Выбрать главу

– С мужчиной? – не поняла Марина.

– Нет. Зачем? Друг с другом.

Барбара синхронно переводила не только текст, но и интонацию. И Марине казалось, что разговор происходит напрямую, без перевода.

– Хорошо бы девочку, – сказала Криста. – Но можно и мальчика.

– И кем же он вырастет среди вас?

– Это он сам решит, когда вырастет. А в детстве мы отдадим ему всю свою любовь и заботу.

– А разве обязательно рожать? – вмешалась Барбара.

– Функция природы, – напомнила Марина.

– Женщину рассматривают как самку.
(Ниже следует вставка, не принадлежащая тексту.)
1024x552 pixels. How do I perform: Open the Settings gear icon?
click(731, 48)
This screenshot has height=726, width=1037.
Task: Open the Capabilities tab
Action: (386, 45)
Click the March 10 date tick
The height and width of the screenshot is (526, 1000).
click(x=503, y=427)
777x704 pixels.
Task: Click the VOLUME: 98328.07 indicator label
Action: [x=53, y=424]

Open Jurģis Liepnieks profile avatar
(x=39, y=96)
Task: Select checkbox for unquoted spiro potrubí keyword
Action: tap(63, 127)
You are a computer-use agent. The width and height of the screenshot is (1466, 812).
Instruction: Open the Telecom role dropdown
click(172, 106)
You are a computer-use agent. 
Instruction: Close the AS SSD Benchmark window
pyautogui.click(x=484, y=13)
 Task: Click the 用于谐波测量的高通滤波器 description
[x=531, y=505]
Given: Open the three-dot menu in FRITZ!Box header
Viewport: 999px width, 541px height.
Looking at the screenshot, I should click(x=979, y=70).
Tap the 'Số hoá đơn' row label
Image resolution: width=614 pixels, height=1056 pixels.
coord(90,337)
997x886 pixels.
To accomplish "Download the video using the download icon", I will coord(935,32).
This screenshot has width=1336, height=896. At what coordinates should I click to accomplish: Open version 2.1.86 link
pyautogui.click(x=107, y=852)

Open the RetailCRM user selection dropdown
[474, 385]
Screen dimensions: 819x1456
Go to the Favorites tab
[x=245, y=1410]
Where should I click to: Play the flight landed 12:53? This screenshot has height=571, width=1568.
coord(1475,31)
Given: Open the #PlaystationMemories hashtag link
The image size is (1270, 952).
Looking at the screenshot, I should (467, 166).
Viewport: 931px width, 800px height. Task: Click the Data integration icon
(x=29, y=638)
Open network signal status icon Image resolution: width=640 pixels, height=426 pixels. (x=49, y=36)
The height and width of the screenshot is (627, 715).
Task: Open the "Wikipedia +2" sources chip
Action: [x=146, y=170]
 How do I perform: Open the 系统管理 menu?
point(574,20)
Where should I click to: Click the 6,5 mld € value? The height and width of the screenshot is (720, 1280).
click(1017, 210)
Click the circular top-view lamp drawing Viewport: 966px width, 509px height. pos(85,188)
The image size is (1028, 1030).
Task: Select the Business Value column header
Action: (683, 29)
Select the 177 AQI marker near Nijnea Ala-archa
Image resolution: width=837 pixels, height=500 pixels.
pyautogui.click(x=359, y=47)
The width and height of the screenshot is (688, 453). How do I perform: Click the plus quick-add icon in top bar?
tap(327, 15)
А можно миновать эту функцию. Другие пусть выполняют. Женщин много.

Марина рассматривала сине-белую чашку. В самом деле: принято считать, что женщина должна продолжать род. А если она играет как никто. Если это ее функция – играть как никто.

– А в старости? – спросила Марина. – Старость – это большой кусок жизни: 20 и 30 лет. Как вы собираетесь его провести?

Это был ее вопрос и к себе самой.

– Мы купим коммунальный дом, – ответила Барбара за всех. – Один на троих. Или на четверых. У каждой будет своя квартира. Мы будем вместе, сколько захотим. И отдельно. Мы будем собираться на общий ужин. Вместе ездить отдыхать...

Вместе и врозь. То же самое выбрала Люси. Вернее, так: жизнь подсунула.

А может быть: вместе и врозь – это единственно разумная форма жизни в конце двадцатого века. И она напрасно ищет полного слияния и, значит – полной взаимности.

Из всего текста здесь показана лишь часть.